=== Problem description ===
Among the entries below, how many lines include "height"? Answer with the number only.

=== Dataset extract ===
[Start of section]
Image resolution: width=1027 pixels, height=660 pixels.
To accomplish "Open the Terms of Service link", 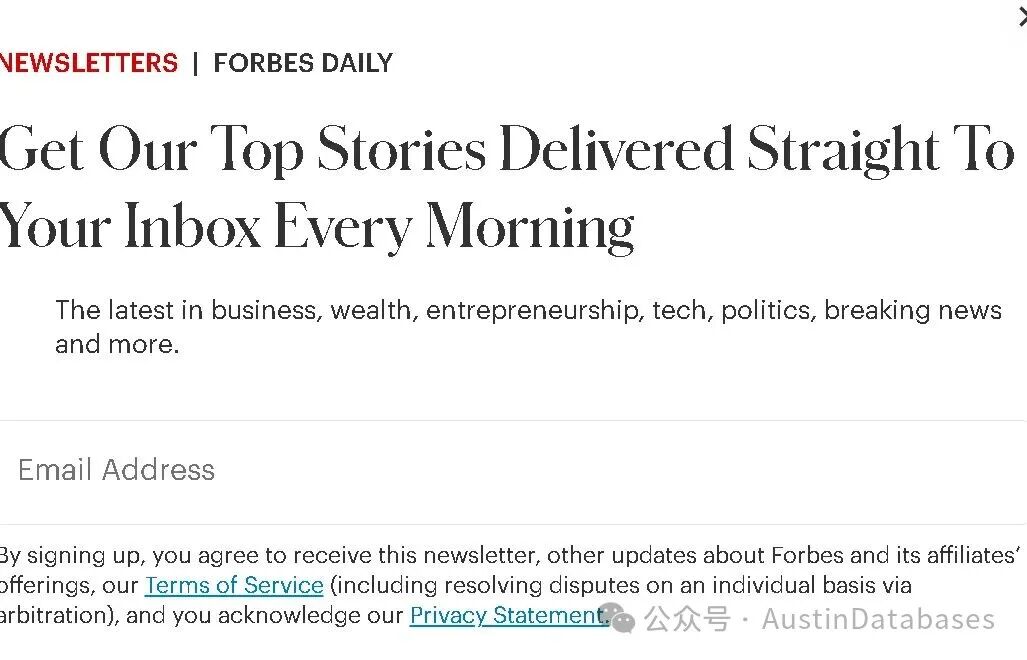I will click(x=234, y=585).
[End of section]
[Start of section]
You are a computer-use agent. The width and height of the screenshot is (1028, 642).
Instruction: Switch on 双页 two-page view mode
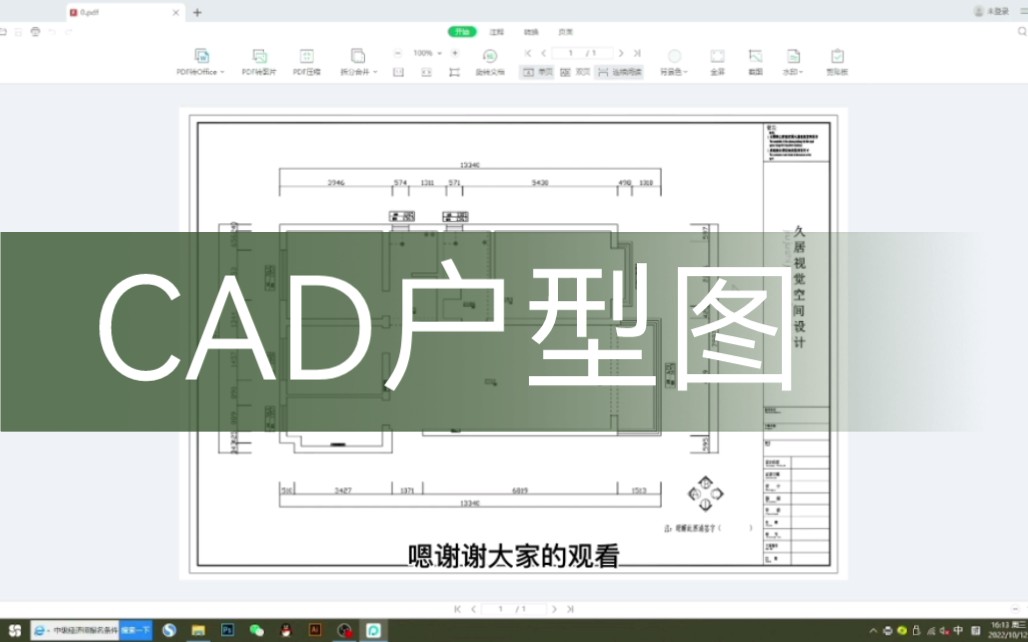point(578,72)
[End of section]
=== Task output ===
2